Given data ::
::::

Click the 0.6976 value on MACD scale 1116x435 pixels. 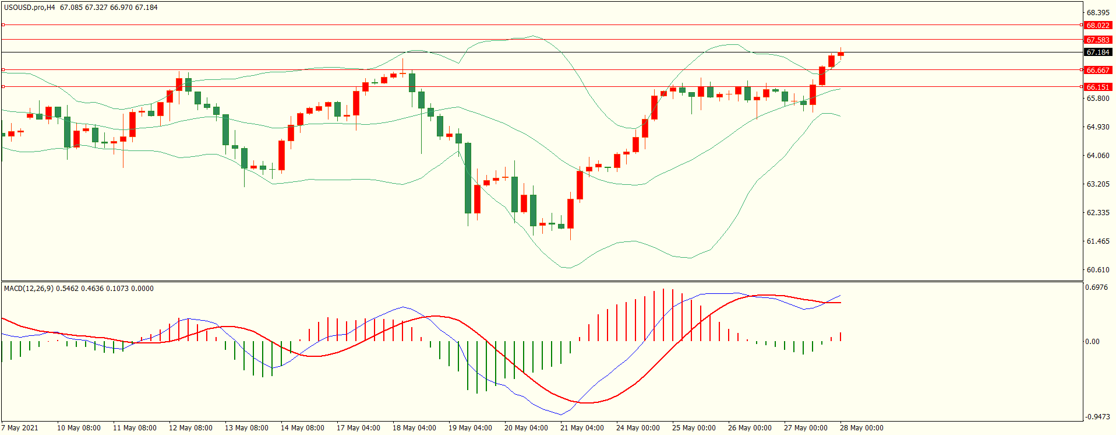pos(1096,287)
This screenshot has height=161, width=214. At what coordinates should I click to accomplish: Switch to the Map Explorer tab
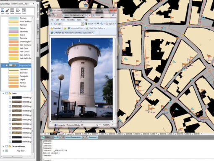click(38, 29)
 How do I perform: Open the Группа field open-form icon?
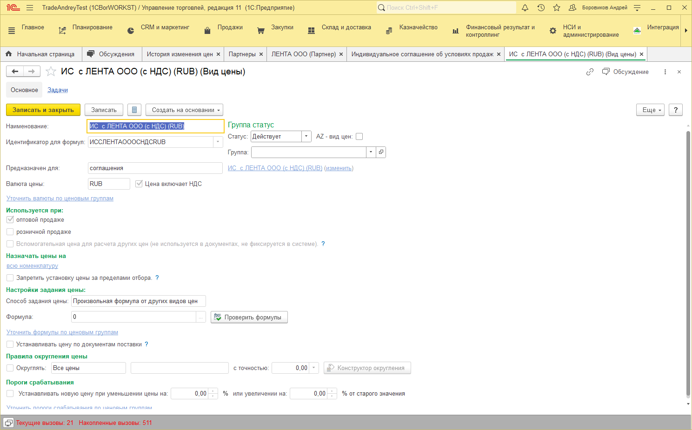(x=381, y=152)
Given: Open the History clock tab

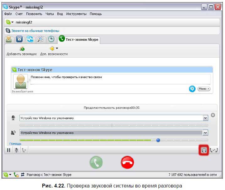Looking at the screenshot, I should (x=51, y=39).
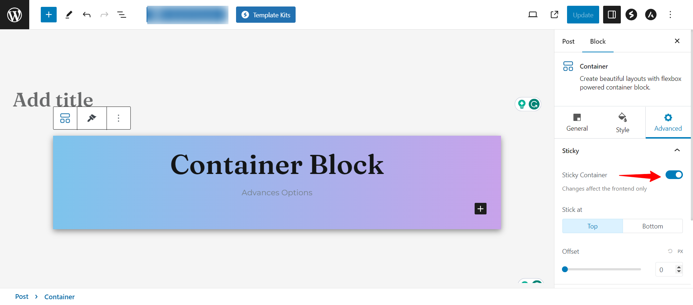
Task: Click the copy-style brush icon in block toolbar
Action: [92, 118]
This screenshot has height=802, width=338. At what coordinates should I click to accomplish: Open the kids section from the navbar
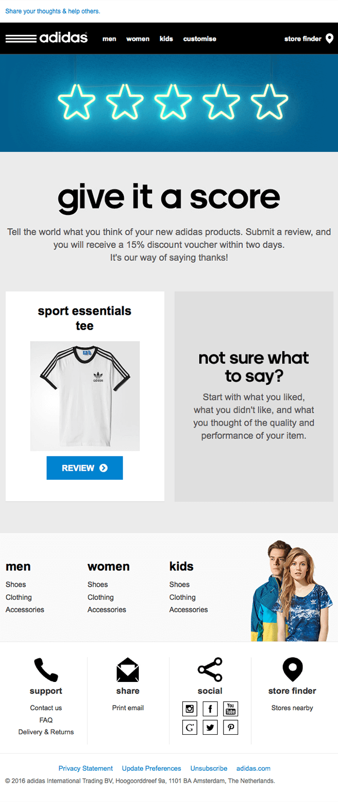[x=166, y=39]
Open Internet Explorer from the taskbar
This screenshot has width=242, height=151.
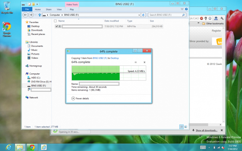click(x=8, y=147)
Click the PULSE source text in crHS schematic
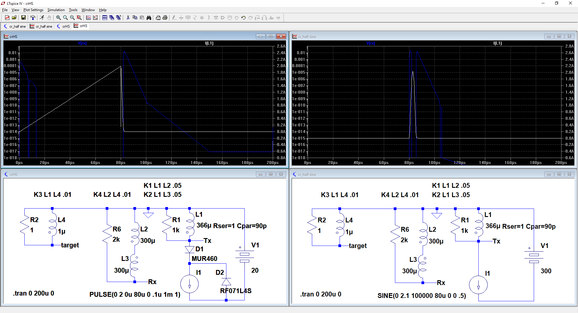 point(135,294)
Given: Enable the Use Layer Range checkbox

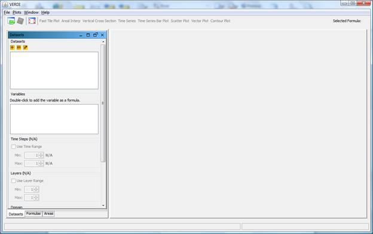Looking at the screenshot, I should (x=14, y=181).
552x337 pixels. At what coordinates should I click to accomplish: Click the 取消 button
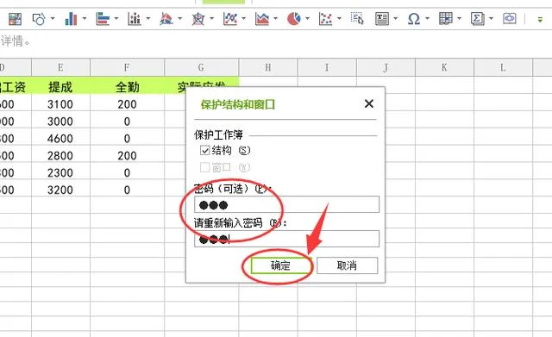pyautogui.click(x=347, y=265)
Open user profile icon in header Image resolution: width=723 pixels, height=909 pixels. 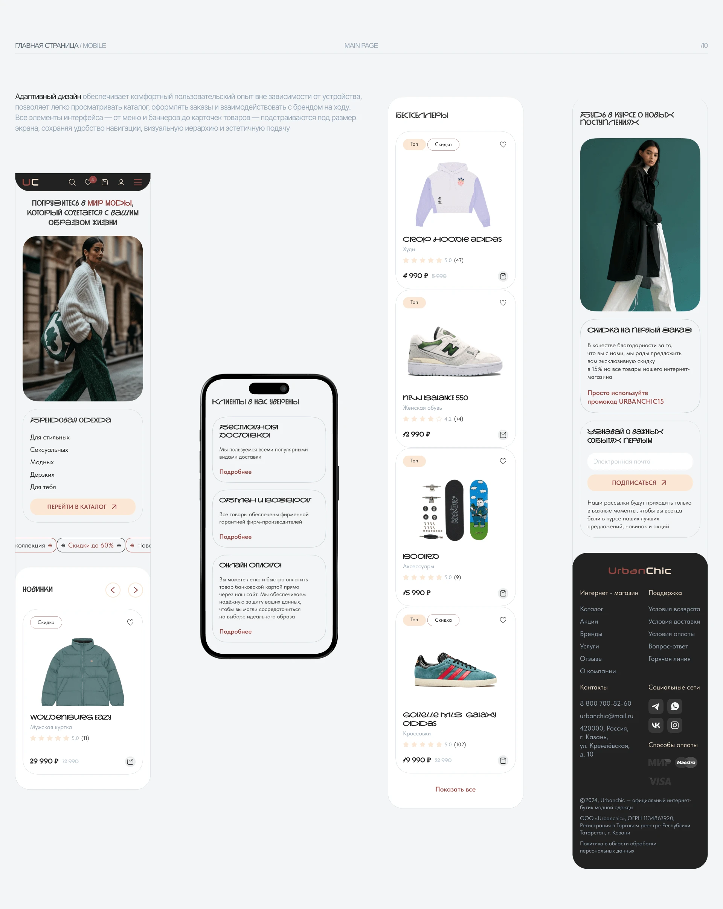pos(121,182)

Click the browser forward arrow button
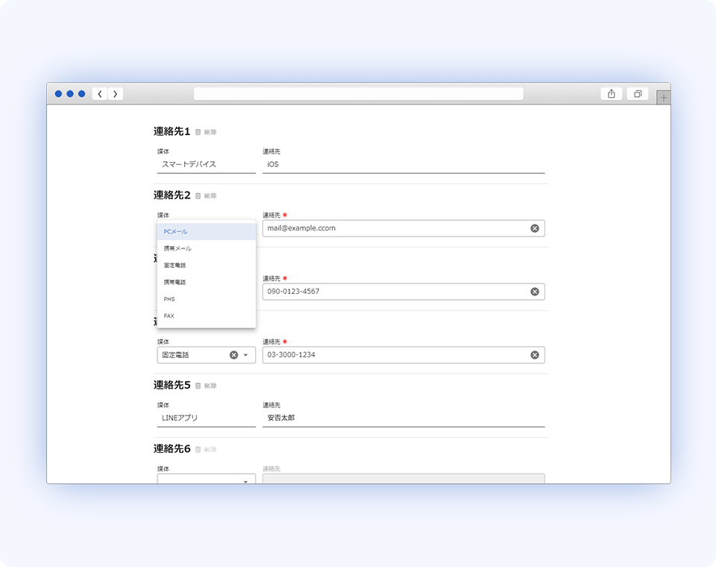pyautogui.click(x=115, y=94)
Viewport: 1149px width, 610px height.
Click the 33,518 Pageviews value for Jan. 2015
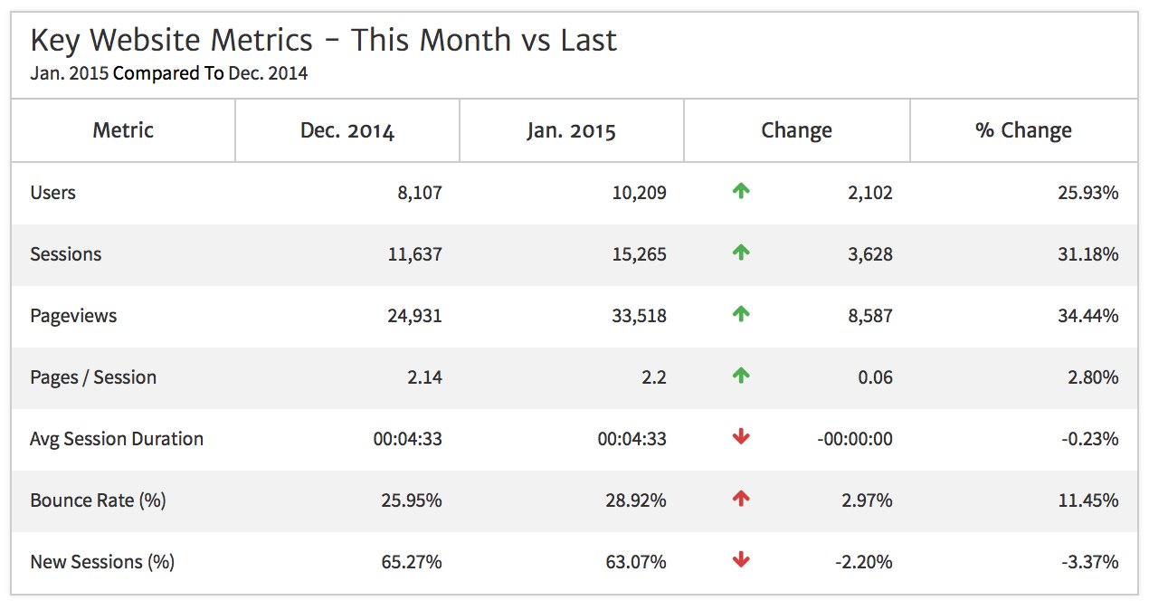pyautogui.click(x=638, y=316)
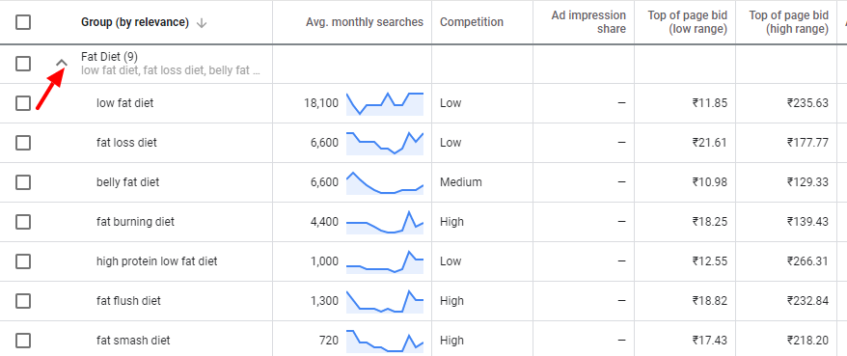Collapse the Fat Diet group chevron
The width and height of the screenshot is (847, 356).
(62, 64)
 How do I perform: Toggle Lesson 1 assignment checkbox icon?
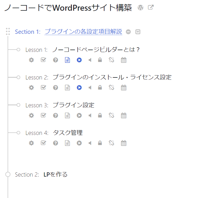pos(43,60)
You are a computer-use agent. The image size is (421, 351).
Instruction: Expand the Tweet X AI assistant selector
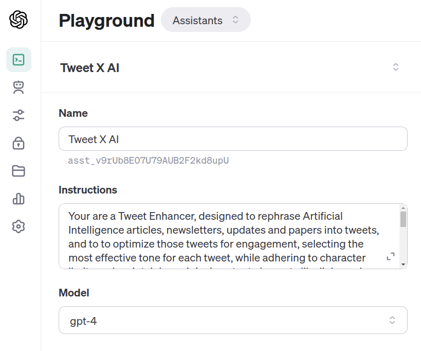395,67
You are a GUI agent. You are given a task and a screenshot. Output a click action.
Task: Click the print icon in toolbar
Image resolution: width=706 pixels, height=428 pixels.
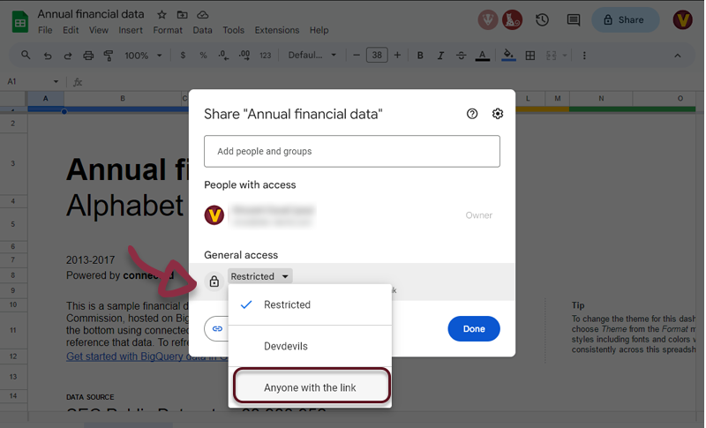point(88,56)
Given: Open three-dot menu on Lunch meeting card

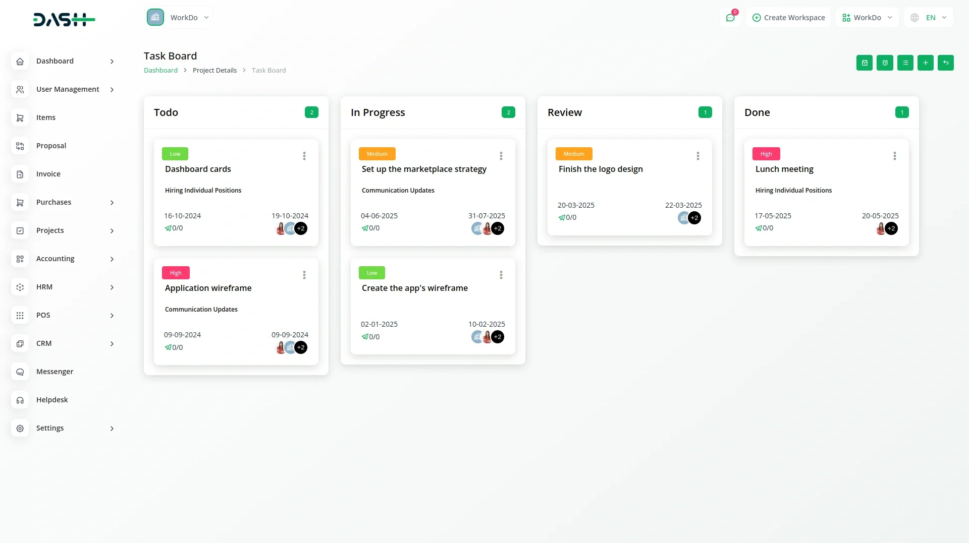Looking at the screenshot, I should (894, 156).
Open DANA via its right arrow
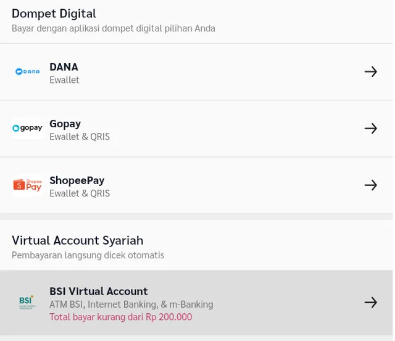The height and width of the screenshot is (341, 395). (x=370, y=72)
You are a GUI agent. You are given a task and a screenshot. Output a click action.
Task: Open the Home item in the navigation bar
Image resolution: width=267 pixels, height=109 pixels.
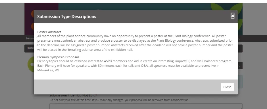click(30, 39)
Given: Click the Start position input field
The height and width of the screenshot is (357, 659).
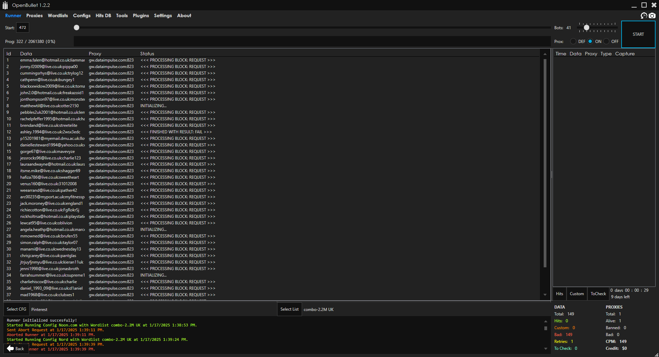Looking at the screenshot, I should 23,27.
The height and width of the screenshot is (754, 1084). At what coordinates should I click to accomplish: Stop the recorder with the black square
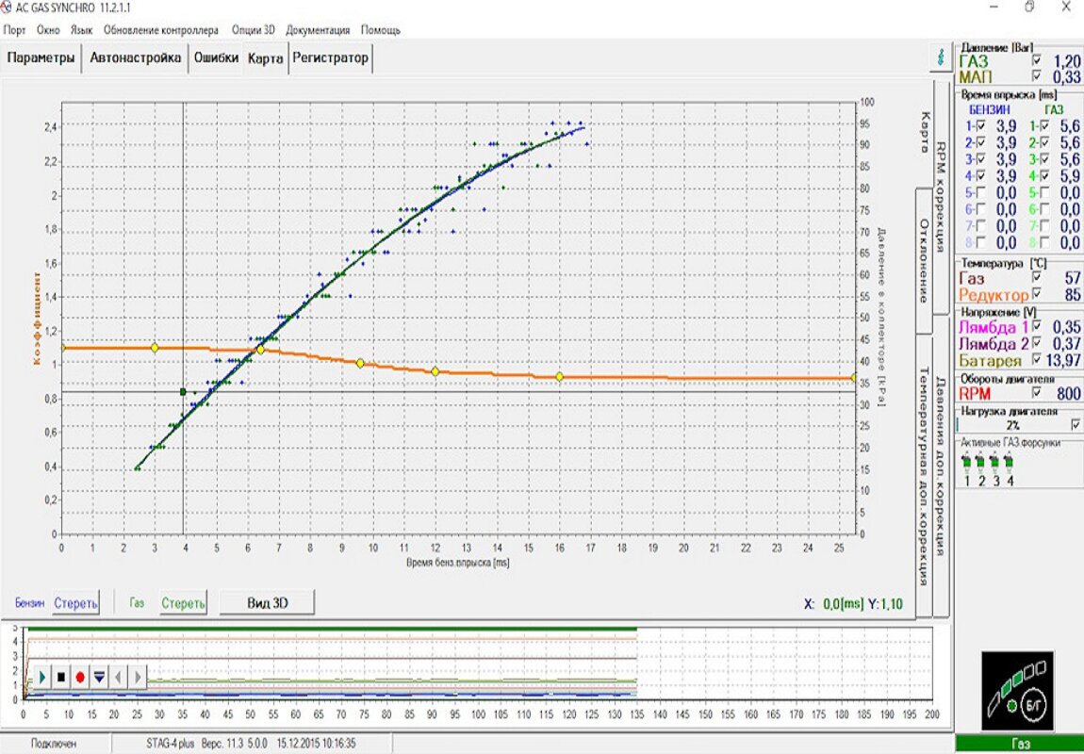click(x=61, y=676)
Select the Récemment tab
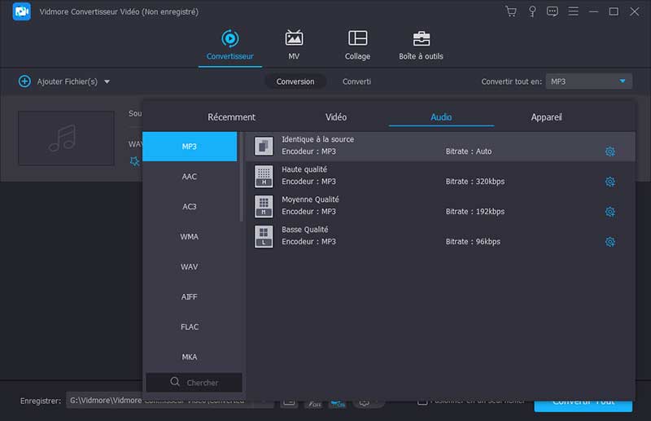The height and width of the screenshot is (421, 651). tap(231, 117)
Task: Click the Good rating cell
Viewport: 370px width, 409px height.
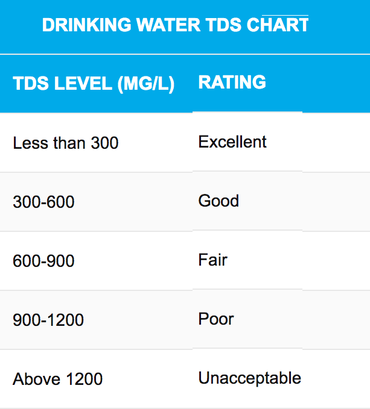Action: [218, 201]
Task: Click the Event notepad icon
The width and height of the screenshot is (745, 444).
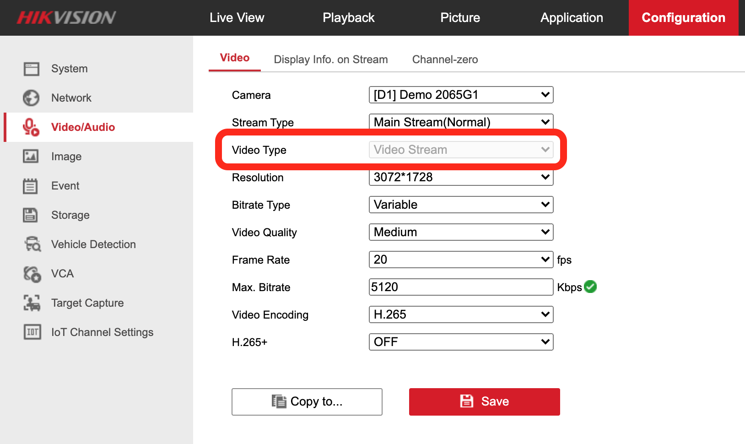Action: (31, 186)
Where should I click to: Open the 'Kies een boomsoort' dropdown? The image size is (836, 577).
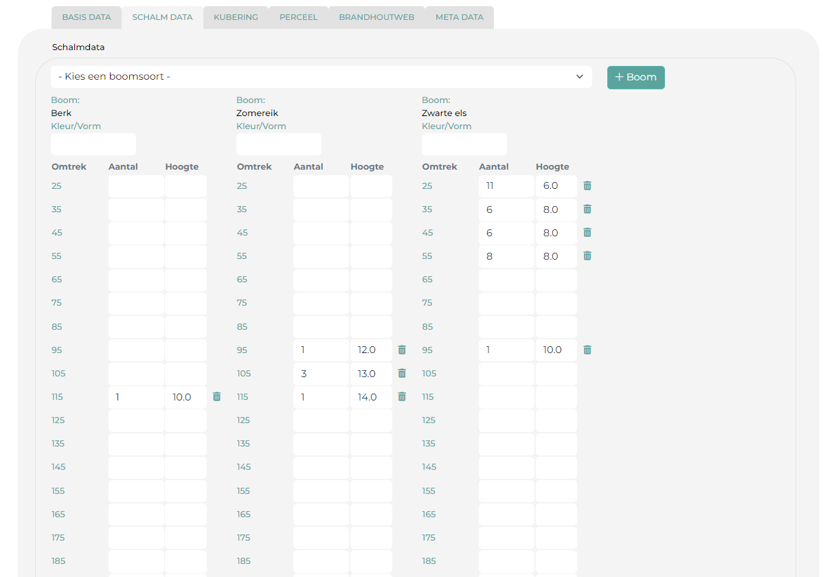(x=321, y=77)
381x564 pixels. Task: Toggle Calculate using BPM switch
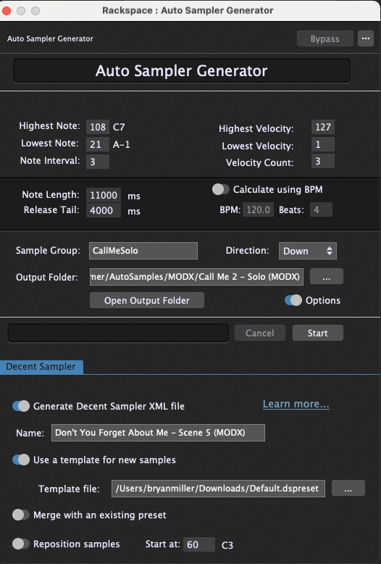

::::

Work order :: Could you restate exactly the lines from the line containing "Task: Click the Good rating cell" through the end of the listing, both ends included and nothing else, leaving the images out?

Solution for this task ::
Task: Click the Good rating cell
Viewport: 370px width, 409px height.
Action: [218, 201]
Task: Click the Event notepad icon
The width and height of the screenshot is (745, 444).
Action: (31, 186)
Where should I click to: Open the 'Kies een boomsoort' dropdown? The image size is (836, 577).
(x=321, y=77)
381x564 pixels. Task: Toggle Calculate using BPM switch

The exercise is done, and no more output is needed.